▶ **INFORMATION PROVIDED**:
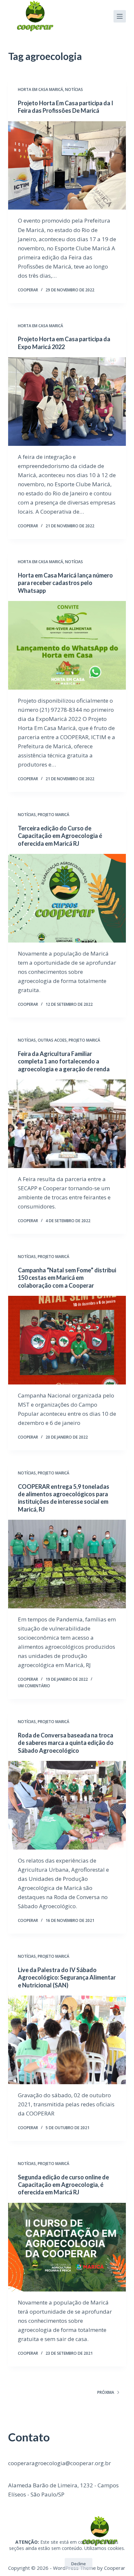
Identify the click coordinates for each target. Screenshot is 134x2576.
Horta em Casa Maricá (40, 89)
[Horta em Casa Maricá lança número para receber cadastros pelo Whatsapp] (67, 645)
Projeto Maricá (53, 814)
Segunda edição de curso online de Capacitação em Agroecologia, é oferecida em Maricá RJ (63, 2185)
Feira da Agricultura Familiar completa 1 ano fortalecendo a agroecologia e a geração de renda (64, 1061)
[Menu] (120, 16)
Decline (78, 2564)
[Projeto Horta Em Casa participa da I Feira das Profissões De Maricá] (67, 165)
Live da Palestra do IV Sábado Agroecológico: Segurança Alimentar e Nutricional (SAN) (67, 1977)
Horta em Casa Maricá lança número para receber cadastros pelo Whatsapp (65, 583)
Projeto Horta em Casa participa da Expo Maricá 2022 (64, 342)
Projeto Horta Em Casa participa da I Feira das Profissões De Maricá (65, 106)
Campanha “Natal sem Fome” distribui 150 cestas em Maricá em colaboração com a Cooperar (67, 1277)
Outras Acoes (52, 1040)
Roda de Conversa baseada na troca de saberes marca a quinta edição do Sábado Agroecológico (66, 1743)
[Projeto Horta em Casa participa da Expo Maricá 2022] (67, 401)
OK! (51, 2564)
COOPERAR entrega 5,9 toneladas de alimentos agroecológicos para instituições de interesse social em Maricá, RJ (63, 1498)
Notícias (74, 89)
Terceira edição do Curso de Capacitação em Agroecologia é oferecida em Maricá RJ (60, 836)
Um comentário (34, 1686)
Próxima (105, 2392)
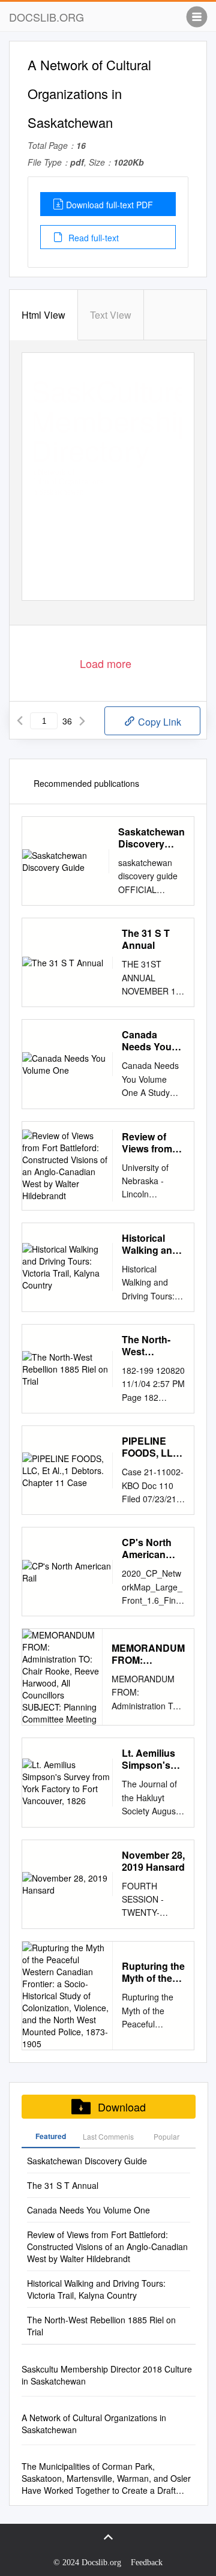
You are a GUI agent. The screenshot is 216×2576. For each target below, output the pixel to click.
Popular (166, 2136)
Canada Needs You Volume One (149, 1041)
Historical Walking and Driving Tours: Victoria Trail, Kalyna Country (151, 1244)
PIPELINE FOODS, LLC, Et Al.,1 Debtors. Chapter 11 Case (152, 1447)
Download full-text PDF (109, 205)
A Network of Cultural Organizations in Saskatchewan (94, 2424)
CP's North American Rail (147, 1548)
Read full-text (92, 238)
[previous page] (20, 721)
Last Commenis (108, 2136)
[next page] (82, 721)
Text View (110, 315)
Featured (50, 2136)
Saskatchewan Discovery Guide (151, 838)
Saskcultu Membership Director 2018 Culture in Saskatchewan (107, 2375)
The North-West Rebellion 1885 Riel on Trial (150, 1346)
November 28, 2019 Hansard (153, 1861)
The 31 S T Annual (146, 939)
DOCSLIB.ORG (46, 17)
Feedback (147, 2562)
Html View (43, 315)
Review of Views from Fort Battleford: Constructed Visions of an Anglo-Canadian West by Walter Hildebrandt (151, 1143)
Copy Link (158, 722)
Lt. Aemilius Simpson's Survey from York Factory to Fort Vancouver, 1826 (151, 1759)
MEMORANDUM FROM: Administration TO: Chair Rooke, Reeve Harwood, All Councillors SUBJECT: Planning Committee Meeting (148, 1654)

--

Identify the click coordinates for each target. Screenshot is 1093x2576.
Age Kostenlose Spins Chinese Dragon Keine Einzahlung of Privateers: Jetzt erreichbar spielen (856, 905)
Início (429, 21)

...

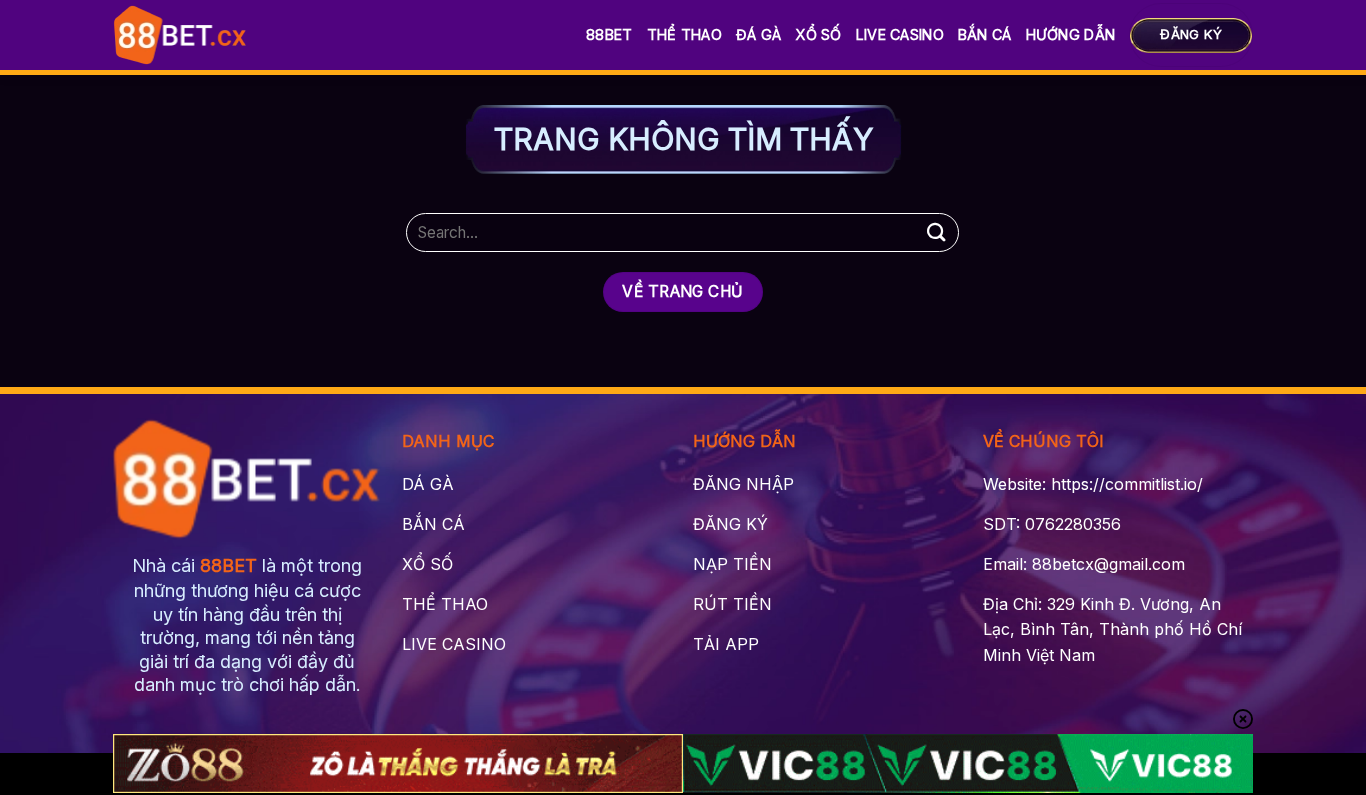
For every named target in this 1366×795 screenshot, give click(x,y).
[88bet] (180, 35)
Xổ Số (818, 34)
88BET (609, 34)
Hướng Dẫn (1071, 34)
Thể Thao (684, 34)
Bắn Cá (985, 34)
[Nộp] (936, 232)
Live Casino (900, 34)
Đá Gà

▶ **BRIEF**: Your output should be the lines above from the one that contains "COOPERAR entrega 5,9" through the one that contains "MEMORANDUM FROM: Administration", word for word, with pictures left out.

▶ **OUTPUT FOR THIS TASK**:
COOPERAR entrega 5,9 toneladas de alimentos agroecológicos para instituições de interesse social em Maricá, RJ (63, 1498)
Notícias (74, 89)
Terceira edição do Curso de Capacitação em Agroecologia é oferecida em Maricá RJ (60, 836)
Um comentário (34, 1686)
Próxima (105, 2392)
You are a GUI agent. The screenshot is 216×2576. For each target below, output the pixel to click.
Popular (166, 2136)
Canada Needs You Volume One (149, 1041)
Historical Walking and Driving Tours: Victoria Trail, Kalyna Country (151, 1244)
PIPELINE FOODS, LLC, Et Al.,1 Debtors. Chapter 11 Case (152, 1447)
Download full-text PDF (109, 205)
A Network of Cultural Organizations in Saskatchewan (94, 2424)
CP's North American Rail (147, 1548)
Read full-text (92, 238)
[previous page] (20, 721)
Last Commenis (108, 2136)
[next page] (82, 721)
Text View (110, 315)
Featured (50, 2136)
Saskatchewan Discovery Guide (151, 838)
Saskcultu Membership Director 2018 Culture in Saskatchewan (107, 2375)
The North-West Rebellion 1885 Riel on Trial (150, 1346)
November 28, 2019 Hansard (153, 1861)
The 31 S T Annual (146, 939)
DOCSLIB.ORG (46, 17)
Feedback (147, 2562)
Html View (43, 315)
Review of Views from Fort Battleford: Constructed Visions of an Anglo-Canadian West by Walter Hildebrandt (151, 1143)
Copy Link (158, 722)
Lt. Aemilius Simpson's Survey from York Factory to Fort Vancouver, 1826 (151, 1759)
MEMORANDUM FROM: Administration TO: Chair Rooke, Reeve Harwood, All Councillors SUBJECT: Planning Committee Meeting (148, 1654)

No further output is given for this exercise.